Tout au long de mes quatre articles consacrés au texte de Platon sur l’Atlantide, je me suis efforcé de retrouver le substrat historique à partir duquel il a imaginé sa cité idéale. Les trois murs d’enceinte, il les a reportées dans sa ville idéale mais il leur a donné à toutes trois un tracé parfaitement circulaire alors que la muraille de l’oppidum arverne était en forme d’oeuf ouvert vers le ciel. Autrement dit, alors que les fondateurs ont inscrit leur ouvrage dans un symbolisme mystique, le grec Platon a choisi la rigueur très humaine de la géométrie. Conformément aux principes élémentaires d’une bonne défense, il a fait baigner le bas de chaque enceinte, d’un fossé ou canal, un idéal vers lequel tout bon stratège doit tendre. Mais quand il ramène les deux sources d’eau chaude et froide au sommet de son ilot central, on est en droit de se demander s’il n’est pas un peu trop exigeant.

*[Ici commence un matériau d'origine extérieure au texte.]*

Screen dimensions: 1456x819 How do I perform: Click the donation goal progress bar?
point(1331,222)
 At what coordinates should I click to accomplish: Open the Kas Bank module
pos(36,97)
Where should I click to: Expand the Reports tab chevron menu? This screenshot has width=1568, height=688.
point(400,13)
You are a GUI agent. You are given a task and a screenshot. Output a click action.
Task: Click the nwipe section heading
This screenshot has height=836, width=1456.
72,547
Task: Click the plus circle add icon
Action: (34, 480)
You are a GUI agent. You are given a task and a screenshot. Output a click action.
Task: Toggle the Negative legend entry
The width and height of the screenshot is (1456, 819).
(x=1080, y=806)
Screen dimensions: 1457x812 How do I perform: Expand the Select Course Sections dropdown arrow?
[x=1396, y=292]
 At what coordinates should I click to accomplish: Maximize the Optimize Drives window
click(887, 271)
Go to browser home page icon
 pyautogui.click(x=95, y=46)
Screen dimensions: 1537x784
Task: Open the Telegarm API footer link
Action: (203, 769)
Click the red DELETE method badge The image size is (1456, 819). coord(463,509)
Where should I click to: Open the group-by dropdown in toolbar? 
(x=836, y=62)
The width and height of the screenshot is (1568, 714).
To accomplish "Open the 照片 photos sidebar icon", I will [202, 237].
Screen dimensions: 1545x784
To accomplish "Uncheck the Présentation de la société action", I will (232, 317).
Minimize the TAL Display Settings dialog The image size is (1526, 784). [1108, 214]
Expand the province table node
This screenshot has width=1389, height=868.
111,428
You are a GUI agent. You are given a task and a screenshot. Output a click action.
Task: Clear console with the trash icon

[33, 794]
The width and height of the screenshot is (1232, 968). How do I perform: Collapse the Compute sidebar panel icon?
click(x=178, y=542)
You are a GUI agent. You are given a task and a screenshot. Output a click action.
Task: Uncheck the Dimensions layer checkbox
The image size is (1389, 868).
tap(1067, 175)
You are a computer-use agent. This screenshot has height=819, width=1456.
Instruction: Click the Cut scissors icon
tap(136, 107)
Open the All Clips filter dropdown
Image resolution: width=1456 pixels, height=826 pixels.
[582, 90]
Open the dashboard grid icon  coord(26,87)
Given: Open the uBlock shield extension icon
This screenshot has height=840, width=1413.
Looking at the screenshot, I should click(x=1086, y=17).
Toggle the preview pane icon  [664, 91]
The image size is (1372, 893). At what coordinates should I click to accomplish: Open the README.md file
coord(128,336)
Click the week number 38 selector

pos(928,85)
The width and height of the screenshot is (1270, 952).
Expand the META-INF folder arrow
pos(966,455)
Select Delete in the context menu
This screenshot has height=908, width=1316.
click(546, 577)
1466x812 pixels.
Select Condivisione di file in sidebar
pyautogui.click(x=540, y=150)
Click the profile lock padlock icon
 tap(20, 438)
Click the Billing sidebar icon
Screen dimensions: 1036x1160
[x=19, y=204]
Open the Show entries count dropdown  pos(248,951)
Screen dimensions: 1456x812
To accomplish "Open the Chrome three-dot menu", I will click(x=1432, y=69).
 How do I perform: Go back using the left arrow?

Difficile d’imaginer un fossé rempli d’eau autour des murailles du Crest bien que l’abondance de la source aurait pu le permettre dans une certaine mesure. En revanche, la présence d’un lac que découvrait à la vue Sidoïne en remontant son petit cours d’eau pose un problème puisque celui-ci n’existe plus. Heureusement, on en retrouve la trace, son contour et son étendue à supposer que les fondateurs, ou leurs successeurs, aient dressé des digues, et donc des ponts à des endroits choisis. Et c’est ainsi que ce lac explique les barques que voyait Sidoïne de son point d’observation, la position privilégiée de Tallende baignée de tous côtés et donc le port. Digue, canal, pont, port, nous retrouvons là les éléments que Platon a repris dans sa configuration idéale. On constate également que la position du Crest est baignée sur ces deux côtés par deux rivières dont des digues, au moins pour l’une d’entre elles, ont peut-être relevé le niveau.
 
Levons tout de suite tout malentendu concernant le dilemme ville-cité. La ville, c’est par exemple Chalon (Cabillo), ville éduenne. La cité, c’est son pagus, son territoire, le Chalonnais. La ville ayant été modélisée, nous passons maintenant à la description que fait Platon de la cité idéale.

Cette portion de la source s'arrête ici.